__Exercise task__.
Reproduce every line of the listing below word for word, leaving out the pictures.

** START **

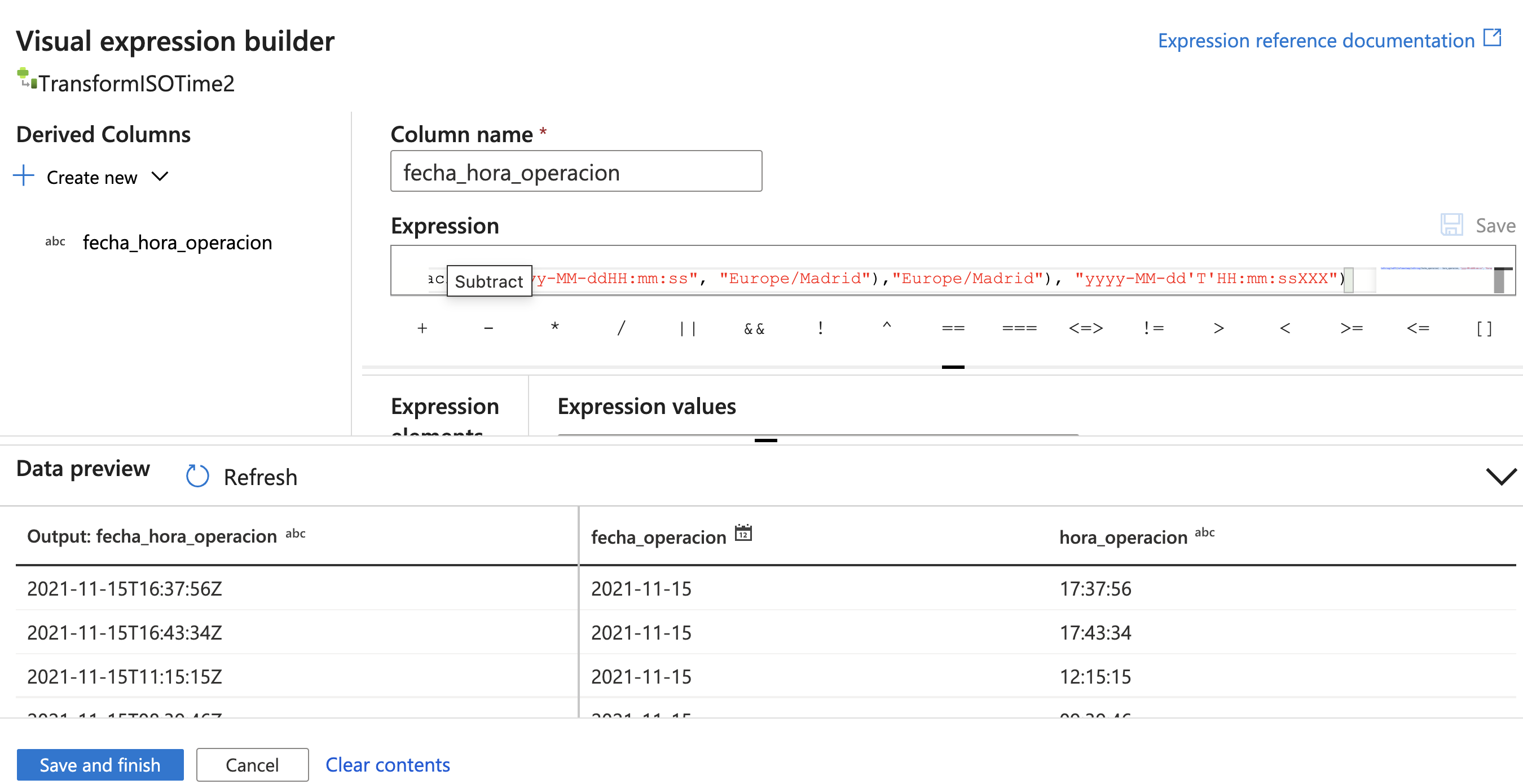This screenshot has height=784, width=1523.
Task: Collapse the Data preview panel chevron
Action: tap(1500, 476)
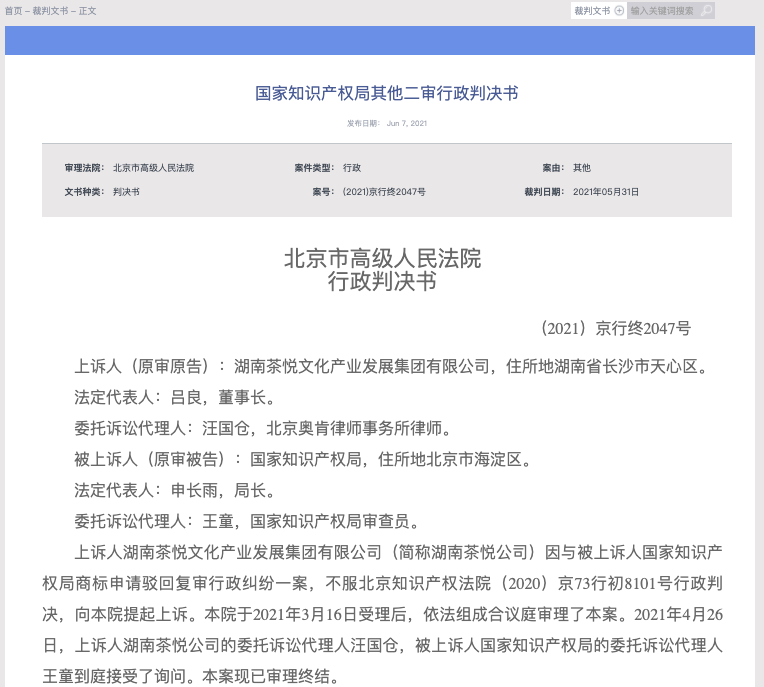Click the circled plus icon beside 裁判文书

(x=619, y=11)
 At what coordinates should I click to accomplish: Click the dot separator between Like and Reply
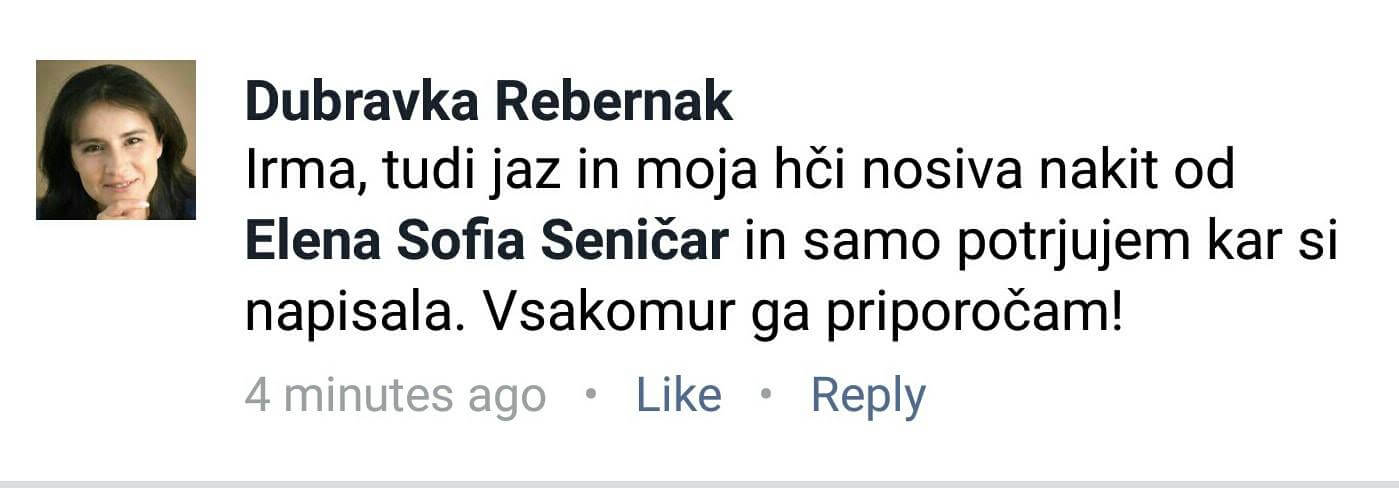click(x=766, y=395)
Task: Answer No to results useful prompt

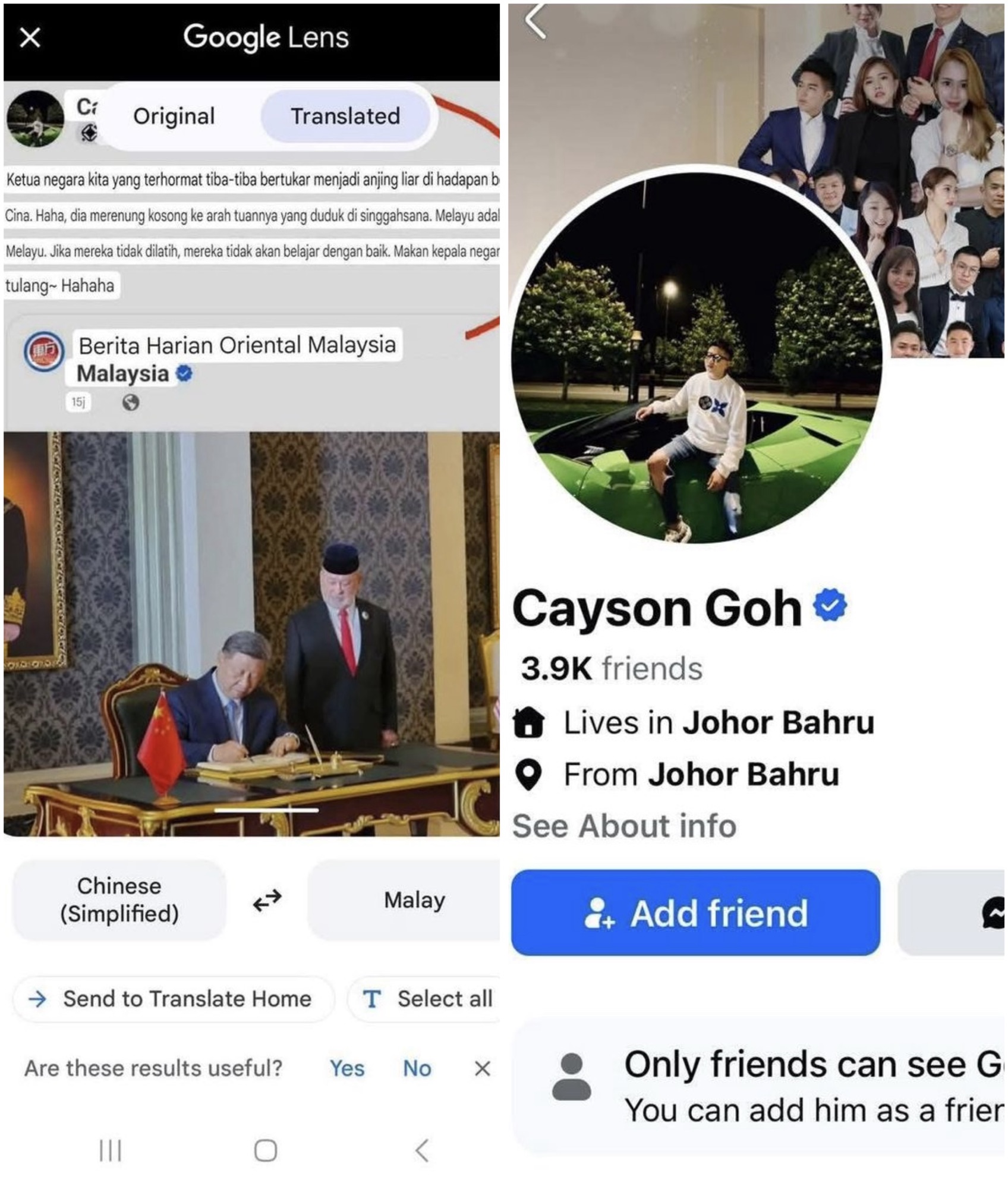Action: (417, 1068)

** END **

__Reply to the exercise__.
This screenshot has height=784, width=1523.
Task: Collapse the Data preview panel chevron
Action: tap(1500, 476)
Click the circled plus icon beside 裁判文书

(x=619, y=11)
 At what coordinates should I click to accomplish: Click the dot separator between Like and Reply
click(x=766, y=395)
Task: Answer No to results useful prompt

Action: (417, 1068)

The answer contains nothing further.